SQL/MX Release 2.0 Best Practices
Performance Tuning 46
The optimizer chooses specific access plans in subsequent steps of the query based upon the number of
rows expected from earlier steps. When the difference between the predicted and actual values is as
great as several million, the subsequent query steps often cannot deliver adequate performance. In
cases of severe data skewing, the optimizer has little chance of producing a fair plan. The optimizer might
choose a plan that is fast and efficient for small quantities of data but very expensive when large results
are returned unexpectedly.
This problem was relatively simple for the customer to correct by explicitly setting the range of values in
the catalog to more accurately represent the volume of data that would be selected.
Skewed data also can occur as data is loaded into the fact tables. Another customer had a table that
used a partition number column as the partitioning key, over which data rows were distributed. The
original intent was to round-robin rows over the range of partition numbers during the load processing
each month. However, the actual distribution of values was less balanced, with some partitions holding
several times more values than other partitions. This situation meant that ESPs accessing a large range
within one partition delayed the processing for the entire query. This situation also caused an imbalance
in the system use because only a few processors and disks worked on the query while others became idle
within a short time.
The original design was based on distributing rows over a subset of data volumes, for example, one for
each processor. Other customers have used the same approach with fairly good results. The ideal way to
load the data is to distribute the data to be queried as evenly as possible across all processors, and
possibly across all partitions.
Opinions differ regarding whether the data should be distributed in striped sets (where each set consists
of one disk partition for each processor), or across all partitions for the table. One benefit of using all
partitions is that increasing the number of processors does not invalidate the original partitioning strategy.
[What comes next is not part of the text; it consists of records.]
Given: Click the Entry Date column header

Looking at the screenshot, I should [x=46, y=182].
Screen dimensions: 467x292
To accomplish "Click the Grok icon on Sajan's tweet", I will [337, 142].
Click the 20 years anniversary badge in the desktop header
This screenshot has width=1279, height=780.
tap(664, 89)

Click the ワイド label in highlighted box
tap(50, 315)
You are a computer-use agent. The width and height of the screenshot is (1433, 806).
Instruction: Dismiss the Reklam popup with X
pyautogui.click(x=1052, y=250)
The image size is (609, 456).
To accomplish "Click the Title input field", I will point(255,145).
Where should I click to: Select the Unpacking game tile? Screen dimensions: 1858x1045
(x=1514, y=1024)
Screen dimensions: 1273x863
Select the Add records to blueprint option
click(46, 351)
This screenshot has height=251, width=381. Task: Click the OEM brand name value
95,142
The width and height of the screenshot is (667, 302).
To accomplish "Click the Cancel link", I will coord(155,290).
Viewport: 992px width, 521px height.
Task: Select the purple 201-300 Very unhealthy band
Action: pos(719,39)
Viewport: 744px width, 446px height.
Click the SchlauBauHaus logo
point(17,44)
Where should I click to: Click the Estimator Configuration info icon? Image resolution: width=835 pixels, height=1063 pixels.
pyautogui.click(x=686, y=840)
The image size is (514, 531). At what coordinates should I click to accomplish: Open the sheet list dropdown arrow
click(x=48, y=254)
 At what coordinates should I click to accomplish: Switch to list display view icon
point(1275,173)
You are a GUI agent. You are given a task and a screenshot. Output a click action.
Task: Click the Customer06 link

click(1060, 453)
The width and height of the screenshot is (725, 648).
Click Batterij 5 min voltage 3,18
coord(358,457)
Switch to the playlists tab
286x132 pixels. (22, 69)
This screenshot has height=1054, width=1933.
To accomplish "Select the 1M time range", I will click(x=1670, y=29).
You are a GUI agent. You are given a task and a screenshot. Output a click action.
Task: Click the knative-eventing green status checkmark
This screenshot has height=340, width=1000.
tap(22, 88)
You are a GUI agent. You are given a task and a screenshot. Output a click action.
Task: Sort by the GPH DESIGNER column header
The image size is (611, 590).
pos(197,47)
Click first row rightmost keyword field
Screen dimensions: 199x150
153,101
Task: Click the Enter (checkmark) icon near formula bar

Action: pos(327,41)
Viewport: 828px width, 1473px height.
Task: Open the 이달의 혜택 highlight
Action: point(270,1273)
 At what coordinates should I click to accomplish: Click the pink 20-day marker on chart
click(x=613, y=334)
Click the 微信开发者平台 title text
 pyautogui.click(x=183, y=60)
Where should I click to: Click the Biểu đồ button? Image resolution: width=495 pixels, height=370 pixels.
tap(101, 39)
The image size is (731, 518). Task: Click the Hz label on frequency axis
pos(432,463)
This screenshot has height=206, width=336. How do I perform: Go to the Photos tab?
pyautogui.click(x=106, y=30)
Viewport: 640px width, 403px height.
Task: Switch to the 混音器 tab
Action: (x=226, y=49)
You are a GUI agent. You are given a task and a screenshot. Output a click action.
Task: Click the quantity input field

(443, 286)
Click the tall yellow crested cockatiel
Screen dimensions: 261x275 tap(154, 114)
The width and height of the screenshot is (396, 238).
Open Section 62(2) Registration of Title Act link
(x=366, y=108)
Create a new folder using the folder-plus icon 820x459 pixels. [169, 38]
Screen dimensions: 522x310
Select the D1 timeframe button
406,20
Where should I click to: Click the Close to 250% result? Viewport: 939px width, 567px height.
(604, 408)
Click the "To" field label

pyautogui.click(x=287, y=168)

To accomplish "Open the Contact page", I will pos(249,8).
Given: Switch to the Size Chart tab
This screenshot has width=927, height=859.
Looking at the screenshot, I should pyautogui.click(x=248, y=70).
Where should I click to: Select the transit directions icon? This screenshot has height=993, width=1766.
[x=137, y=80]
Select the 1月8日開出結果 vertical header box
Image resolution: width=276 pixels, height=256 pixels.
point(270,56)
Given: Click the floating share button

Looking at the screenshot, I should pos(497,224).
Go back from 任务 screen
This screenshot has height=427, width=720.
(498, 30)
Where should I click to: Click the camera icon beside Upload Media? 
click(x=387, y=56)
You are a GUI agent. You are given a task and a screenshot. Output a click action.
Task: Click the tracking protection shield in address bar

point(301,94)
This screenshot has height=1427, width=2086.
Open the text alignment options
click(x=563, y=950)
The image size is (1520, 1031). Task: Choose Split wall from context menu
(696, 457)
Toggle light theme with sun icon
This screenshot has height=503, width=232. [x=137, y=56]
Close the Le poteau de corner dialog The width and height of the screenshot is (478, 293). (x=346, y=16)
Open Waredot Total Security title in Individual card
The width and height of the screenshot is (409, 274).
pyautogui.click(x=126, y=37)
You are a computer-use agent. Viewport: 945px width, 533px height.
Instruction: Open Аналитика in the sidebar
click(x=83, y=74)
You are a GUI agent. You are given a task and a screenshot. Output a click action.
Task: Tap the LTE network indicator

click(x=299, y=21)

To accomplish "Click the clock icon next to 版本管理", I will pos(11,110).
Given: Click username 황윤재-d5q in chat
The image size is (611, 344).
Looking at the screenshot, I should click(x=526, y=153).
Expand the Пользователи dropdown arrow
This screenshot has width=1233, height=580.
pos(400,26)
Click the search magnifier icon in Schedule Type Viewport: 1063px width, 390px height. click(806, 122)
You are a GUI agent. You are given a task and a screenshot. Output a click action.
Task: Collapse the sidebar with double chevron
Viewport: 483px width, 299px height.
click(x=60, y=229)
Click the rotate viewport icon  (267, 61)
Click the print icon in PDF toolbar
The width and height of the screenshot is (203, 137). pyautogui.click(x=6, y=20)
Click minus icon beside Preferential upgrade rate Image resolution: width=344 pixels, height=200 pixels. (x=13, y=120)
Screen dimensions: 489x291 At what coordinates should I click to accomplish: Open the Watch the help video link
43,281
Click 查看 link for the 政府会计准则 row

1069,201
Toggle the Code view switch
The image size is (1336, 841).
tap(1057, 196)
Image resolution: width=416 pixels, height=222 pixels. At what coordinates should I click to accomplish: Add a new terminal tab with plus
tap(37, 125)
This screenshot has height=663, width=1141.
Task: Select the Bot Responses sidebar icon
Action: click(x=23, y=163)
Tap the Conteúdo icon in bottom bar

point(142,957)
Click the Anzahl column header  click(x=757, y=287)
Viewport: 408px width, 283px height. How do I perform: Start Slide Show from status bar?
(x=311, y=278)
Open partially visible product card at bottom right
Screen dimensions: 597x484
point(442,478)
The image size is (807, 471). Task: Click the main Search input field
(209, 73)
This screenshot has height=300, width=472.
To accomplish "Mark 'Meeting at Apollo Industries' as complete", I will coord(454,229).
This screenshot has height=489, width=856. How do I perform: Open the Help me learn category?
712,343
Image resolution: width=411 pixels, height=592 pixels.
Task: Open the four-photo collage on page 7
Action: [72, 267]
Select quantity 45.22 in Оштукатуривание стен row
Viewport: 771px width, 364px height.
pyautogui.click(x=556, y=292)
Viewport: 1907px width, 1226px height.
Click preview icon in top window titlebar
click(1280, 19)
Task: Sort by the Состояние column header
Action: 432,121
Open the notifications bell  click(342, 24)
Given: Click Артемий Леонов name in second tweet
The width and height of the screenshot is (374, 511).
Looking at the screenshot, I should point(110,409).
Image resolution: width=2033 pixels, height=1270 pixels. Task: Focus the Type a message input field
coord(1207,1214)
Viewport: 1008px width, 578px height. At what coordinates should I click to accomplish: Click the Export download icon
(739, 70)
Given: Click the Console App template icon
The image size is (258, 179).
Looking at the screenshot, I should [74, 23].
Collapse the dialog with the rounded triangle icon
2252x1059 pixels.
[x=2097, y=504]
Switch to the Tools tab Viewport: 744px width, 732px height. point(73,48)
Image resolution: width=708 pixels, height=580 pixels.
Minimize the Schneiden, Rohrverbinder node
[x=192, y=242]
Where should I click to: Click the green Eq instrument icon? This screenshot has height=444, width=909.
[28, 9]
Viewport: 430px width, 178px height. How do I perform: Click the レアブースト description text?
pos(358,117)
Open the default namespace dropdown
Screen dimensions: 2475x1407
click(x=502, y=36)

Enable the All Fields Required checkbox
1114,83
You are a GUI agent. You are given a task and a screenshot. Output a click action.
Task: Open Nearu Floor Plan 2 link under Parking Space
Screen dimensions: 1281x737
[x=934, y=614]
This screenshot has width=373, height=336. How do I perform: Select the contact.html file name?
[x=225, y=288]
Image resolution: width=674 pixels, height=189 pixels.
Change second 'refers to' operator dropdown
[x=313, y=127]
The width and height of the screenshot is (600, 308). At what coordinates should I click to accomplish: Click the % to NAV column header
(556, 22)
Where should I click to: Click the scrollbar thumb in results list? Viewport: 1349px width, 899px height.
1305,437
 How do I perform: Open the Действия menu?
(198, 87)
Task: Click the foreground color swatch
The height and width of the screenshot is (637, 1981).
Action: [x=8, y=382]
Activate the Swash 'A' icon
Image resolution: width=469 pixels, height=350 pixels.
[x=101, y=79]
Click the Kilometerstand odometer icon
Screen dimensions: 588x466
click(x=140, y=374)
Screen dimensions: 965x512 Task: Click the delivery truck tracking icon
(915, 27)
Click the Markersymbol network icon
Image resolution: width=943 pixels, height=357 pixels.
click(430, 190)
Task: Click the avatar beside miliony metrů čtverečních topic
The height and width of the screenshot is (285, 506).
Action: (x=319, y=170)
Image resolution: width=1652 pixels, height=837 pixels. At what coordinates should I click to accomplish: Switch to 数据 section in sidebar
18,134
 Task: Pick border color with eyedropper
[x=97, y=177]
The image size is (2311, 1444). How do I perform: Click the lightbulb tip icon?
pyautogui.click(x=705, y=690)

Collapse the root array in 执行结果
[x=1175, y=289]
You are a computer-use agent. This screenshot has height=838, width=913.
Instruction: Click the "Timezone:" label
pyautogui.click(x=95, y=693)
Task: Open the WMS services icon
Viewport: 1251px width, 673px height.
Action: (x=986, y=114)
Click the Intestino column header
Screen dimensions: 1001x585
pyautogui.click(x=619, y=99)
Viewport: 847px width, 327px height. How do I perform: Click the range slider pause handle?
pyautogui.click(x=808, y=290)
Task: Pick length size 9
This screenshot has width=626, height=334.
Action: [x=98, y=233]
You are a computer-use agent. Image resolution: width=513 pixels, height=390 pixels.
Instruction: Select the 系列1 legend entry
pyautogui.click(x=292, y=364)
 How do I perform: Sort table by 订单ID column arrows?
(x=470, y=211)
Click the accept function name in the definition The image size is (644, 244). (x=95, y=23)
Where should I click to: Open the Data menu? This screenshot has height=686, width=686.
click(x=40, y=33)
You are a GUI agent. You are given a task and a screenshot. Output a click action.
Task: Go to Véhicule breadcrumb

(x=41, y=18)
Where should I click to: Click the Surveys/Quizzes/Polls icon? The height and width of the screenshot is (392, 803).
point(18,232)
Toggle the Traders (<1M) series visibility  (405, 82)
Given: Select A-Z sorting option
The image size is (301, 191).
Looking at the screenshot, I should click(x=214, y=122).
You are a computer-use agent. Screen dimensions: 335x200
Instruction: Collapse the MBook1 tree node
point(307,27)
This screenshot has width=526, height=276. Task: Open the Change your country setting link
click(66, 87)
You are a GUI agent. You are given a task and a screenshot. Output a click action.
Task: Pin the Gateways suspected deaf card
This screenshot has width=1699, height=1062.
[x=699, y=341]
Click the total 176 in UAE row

Another advantage of using all partitions is that each partition is smaller than if the data were clustered
over a few partitions, and more of the partitions are likely to contain the requested data. If some
partitions are skipped because of skewed data, it is less likely that only a few ESPs will contribute to the
query.
Another common problem involving skewed data arises when the dimension data distribution is skewed
over the predicate column or columns. This problem is most apparent when the dimension is selected as
the outer table.
As the outer table, each ESP reads its partition to select qualifying rows. If most rows are clustered within a
single partition, one ESP has the majority of rows to process. This plan effectively degrades into a serial
plan.
The solution involves either indexing the dimension table (and the optimizer selecting a different plan) or
distributing the dimension rows to eliminate the clustering effect.
Addressing Problems in Large Tables
Large tables present unique challenges for performance optimization. These problems arise in several
ways:
• Access through non-key columns
• No use of access through a subset of the primary key and MDAM query technology
• Frequent access to detail data that is aggregated
• Joins between large tables
The first two problems can be addressed by creating secondary indexes on the tables. Refer to the
“Design guidelines and considerations” section of this document for additional considerations for
secondary indexes. Use the SQL/MX database runtime statistics (the DISPLAY STATISTICS command) and
DISPLAY_EXPLAIN output to determine whether secondary indexes would benefit query performance.
Consider creating a secondary index when the DISPLAY_EXPLAIN output indicates that a column
predicate having a low selectivity will result in a table scan and the runtime statistics indicate a large
difference between rows accessed and rows used.